Deputy president Kgalema Motlanthe today expressed concern about flaws in the education system, saying the government was working on an improvement plan.
“Challenges in the education sector in our country are well-documented. We continue to have backlogs in infrastructure and facilities such as classrooms, laboratories, libraries and sporting amenities,” he told a business breakfast hosted by the International Marketing Council of South Africa in Johannesburg.
Motlanthe said the new curriculum introduced by the government was aimed at preparing children for post-school life and work.
“One of the tasks of improving the quality of our education remains the need to improve the capacity of educators,” he said.
Motlanthe said it was important for the government to develop social partnerships and support initiatives that improved the functioning of schools.
He said among the key concerns were adult education programmes that were “seriously lagging behind” and students failing to complete their studies due to a lack of money.

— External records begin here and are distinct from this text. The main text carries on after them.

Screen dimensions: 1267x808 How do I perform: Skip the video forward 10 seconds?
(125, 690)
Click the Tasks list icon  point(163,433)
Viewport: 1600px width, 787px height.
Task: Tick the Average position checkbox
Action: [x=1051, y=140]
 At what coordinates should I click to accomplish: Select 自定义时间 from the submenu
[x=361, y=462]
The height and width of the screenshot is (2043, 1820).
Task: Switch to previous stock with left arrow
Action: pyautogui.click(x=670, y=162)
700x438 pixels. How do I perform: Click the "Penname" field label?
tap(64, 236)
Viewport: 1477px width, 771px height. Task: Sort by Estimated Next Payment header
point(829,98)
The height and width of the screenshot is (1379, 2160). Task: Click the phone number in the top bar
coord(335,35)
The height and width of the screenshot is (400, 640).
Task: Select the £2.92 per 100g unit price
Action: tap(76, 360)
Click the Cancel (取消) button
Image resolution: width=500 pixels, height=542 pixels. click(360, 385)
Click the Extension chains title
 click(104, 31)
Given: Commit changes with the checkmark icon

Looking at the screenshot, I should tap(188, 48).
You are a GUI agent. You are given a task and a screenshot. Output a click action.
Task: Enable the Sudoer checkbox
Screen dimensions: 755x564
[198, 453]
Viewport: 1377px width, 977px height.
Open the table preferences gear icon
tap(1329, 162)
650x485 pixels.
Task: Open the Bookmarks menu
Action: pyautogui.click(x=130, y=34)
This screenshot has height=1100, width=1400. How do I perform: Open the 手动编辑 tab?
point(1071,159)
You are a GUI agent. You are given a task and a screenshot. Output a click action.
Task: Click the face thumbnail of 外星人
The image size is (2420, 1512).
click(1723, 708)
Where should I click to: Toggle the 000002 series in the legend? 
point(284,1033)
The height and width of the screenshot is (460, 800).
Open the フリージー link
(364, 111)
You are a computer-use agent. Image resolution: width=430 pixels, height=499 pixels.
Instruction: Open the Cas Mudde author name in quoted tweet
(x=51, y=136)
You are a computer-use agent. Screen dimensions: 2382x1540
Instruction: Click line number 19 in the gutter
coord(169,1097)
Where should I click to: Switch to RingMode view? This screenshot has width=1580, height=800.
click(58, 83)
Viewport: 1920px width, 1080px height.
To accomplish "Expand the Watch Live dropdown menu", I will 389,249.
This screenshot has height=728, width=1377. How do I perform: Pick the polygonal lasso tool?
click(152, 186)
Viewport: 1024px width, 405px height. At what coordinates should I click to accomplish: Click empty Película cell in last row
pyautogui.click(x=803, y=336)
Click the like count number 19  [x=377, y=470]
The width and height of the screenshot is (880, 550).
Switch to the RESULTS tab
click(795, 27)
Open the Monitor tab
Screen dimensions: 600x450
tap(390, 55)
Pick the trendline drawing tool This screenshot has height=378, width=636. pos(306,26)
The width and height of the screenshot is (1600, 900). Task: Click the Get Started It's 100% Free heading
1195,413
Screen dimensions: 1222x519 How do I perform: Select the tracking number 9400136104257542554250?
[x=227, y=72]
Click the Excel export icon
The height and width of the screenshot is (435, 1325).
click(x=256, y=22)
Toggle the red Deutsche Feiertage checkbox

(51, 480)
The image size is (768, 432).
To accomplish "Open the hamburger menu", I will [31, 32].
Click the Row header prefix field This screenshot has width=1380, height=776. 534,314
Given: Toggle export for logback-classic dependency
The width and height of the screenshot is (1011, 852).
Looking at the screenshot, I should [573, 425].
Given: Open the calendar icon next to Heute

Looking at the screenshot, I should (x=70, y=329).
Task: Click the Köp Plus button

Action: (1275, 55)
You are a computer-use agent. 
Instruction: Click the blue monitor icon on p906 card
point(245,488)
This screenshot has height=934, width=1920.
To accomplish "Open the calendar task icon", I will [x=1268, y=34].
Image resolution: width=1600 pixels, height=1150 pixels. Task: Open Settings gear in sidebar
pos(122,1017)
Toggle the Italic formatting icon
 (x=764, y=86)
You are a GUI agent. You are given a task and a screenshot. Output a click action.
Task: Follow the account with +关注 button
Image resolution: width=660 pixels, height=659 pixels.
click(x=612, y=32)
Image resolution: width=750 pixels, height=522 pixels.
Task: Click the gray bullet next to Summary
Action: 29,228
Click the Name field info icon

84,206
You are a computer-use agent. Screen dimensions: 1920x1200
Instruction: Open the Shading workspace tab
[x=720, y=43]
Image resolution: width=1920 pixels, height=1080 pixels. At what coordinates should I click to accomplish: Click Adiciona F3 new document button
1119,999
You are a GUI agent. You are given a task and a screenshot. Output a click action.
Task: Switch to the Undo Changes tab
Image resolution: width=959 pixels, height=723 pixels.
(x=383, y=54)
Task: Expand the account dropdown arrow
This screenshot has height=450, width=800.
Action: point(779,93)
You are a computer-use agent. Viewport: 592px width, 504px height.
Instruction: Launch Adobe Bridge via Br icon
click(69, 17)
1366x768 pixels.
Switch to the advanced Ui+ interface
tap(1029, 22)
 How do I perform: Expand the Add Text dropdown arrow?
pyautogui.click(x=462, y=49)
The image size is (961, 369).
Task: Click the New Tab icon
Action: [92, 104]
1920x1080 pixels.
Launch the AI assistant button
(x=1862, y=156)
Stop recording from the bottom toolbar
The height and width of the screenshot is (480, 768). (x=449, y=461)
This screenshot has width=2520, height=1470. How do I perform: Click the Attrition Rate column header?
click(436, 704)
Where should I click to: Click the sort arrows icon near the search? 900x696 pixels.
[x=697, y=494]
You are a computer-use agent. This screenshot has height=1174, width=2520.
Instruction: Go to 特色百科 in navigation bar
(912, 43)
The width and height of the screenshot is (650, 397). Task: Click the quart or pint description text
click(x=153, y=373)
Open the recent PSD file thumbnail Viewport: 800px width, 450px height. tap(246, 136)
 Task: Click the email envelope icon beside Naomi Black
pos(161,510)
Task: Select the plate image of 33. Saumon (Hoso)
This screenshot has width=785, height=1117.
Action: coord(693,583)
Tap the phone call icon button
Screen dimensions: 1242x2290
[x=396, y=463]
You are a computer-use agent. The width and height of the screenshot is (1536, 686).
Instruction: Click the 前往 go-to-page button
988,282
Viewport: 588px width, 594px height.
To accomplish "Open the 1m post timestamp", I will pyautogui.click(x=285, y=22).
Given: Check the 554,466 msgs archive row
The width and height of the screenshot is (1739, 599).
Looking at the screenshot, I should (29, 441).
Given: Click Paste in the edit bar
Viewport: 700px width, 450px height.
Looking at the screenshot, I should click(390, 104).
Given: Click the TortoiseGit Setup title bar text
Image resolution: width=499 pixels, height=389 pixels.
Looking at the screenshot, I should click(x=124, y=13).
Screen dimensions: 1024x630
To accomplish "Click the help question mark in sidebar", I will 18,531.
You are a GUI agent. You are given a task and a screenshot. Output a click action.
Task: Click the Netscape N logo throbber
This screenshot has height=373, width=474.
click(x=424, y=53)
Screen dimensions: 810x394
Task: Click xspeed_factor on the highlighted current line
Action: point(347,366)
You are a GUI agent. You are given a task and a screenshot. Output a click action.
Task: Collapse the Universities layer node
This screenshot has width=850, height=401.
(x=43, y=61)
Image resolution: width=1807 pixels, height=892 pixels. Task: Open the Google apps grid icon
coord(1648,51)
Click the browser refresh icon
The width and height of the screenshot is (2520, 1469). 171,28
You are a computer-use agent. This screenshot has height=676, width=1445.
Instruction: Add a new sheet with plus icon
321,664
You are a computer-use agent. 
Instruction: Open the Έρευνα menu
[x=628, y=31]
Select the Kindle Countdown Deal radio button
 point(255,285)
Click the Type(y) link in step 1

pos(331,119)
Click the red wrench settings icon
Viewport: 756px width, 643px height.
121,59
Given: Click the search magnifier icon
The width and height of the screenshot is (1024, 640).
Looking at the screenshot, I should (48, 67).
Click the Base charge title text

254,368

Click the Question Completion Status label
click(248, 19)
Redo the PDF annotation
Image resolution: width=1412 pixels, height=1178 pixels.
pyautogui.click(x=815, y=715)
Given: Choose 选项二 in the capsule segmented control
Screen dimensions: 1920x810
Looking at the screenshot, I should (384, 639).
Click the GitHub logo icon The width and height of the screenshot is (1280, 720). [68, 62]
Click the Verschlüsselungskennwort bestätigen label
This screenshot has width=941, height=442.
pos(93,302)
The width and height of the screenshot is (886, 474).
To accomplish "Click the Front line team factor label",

“Funding, such as bursaries and scholarships for promising but needy students, is a matter of critical importance for our country,” said Motlanthe.
Basic Education Minister Angie Motshekga spoke at the same event, saying it was possible to improve education outcomes both in the short and long term.
Her deputy, Enver Surty, said there were still hundreds of schools without water and sanitation, and schools that were unsafe for children. Yet, he said, some of the poorest schools in the country continued to produce good matric results.
Education director-general Bobby Soobrayan said the department’s action plan for 2014 took all of these problems into account.
The plan also addressed South African students’ poor performance in maths and science, and suggested more regular external exams in an attempt to lift standards.